Lo entiendo. Y también me alegro. Por eso, me pregunto varias veces, cuando aparecerá el empresario que fábrica el auto chileno. En la fabricación de un auto hay bastante tecnología. Por ejemplo. Tenemos una larga costa y no fabricamos barcos. Por mi privados. No quiero que se meta el Estado.

13 de enero de 2015, 18:49

 
Blogger Tomas Bradanovic said...

Hay un asunto de ventajas comparativas de por medio. Detroit no pudo competir con la autoindustria japonesa (las ventajas japonesas son principalmente la ausencia de presiones sindicales y alta automatización) ¿autos o barcos en Chile? tendría que colapsar la industria en China y Japon primero.

Lo de las ventajas comparativas, se conoce desde hace siglos, ha sido probado hasta el cansancio pero los políticos aun lo ignoran. Cuando el gobierno no se mete en nada florecen los negocios que convienen solamente, bueno, los otros también pero no duran nada.

13 de enero de 2015, 18:56

 
Blogger Ulschmidt said...

ya existe un auto chileno, es electrico y futurista

http://www.veoverde.com/2013/10/conoce-a-voze-lufke-el-primer-auto-electrico-chileno/

13 de enero de 2015, 21:16

 
Blogger Tomas Bradanovic said...

Bueno, pero un triciclo eléctrico no es muy novedoso que digamos, en Alibaba hay más de 300 páginas con distintos modelos, me recuerda cuando nos dio por armar citonetas y Fiat 600, en los sesentas con la "sustitución de importaciones" habría sido grito y plata

13 de enero de 2015, 21:46

 
Blogger Nervio said...

la tecnologia en chile debe ir por el lado de aplicaciones muy especificas para mineria, metalurgia, pesca, agricultura y piscicultura.

Hacer autos no creo...

armas seria otro nicho... si nos dejan...

14 de enero de 2015, 00:52

 
Anonymous milton freedman said...

El problema de las universidades publicas en chile siguen el "modelo napoleonico" , es decir son solo fabricas de burocratas para empresas estatales y privadas , dejando de lado la creacion de nuevas tecnologias y emprendimientos . Y ni eso , ya que el divorcio entre el mundo empresarial y academico es total, gracias a la camarilla de burocratas-profesores que las administran, en su mayoria dinosaurios setenteros que sienten hostilidad hacia las empresas porque se han pasado la vida escribendo papers y nunca han trabajado, y por eso cuando los cabros se titulan no saben ni donde estan parados ya q las ues no enseñan lo que realmente tu trabajo requiere. Yo estudie un par de años en la universidad de atacama en copiapo y una minera canadiense le ofrecio al depto de minas participar en la elaboracion de las mallas curriculares de ingenieria para dotarse de profesionales con una formacion adecuada : los muy brutos de los profes casi los ahorcan.

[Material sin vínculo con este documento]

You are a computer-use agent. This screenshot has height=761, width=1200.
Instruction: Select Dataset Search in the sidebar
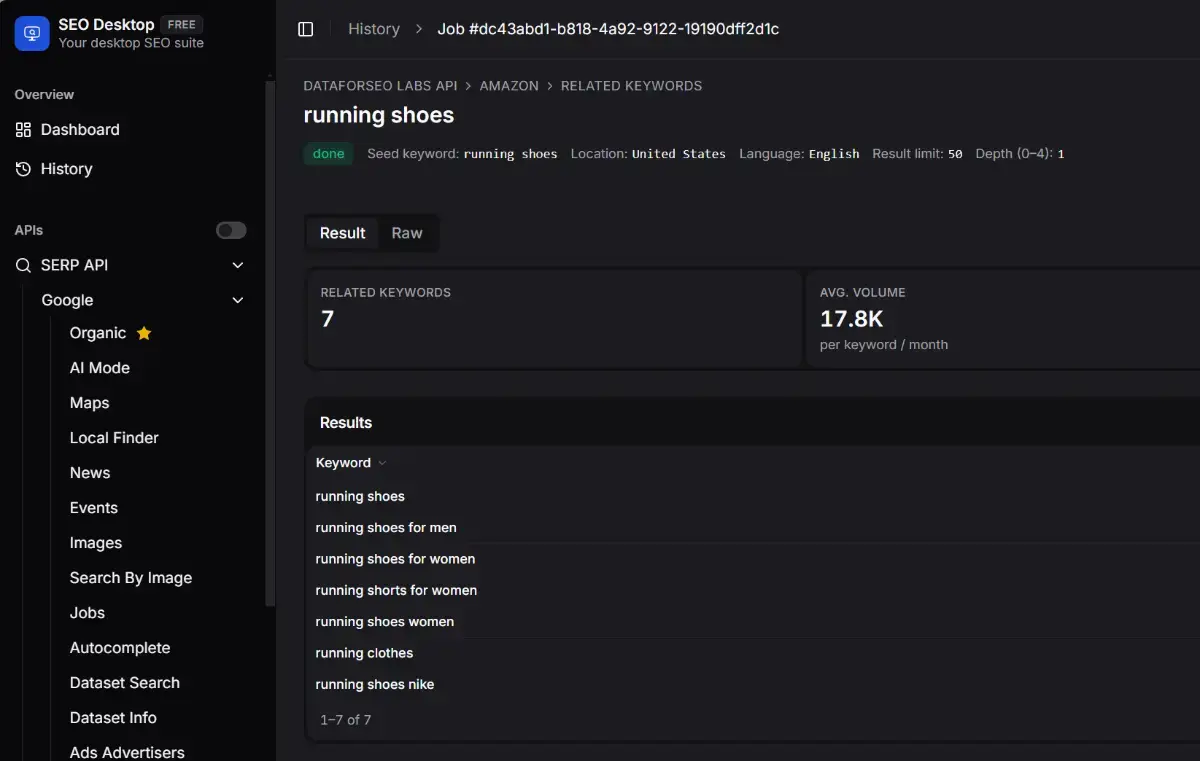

En chile los empresarios son por lo general personas con poca formacion que hacen negocios para poder subsistir. En cambio en eeuu son los profesionales los que crean empresas tecnologicas basadas en el conocimiento adquirido. Por eso siempre viviremos de las uvas y el cobre

16 de enero de 2015, 04:22

 
Blogger Tomas Bradanovic said...

Don Milton, claro, el modelo napoleónico y la inutilidad de los contenidos son los más grandes problemas, sin duda. Las universidades han evolucionado (o involucionado) como un sistema a la medida de los intereses de los profesores, hasta su colega Adam Smith da cuenta de ese problema, existe desde tiempos remotos pero se ha agudizado en el tiempo.

Ahora no creo que sea malo expoertar uvas o cualquier otra actividad económica primaria, al contrario puede ser excelente cuando tenemos ventajas comparativas para eso, el dinero no tiene olor.

16 de enero de 2015, 09:07

 
Blogger Tomas Bradanovic said...

Nervio, hay que fabricar Rayos de la Muerte: grito y plata, acción a la distancia 100% eficaz!!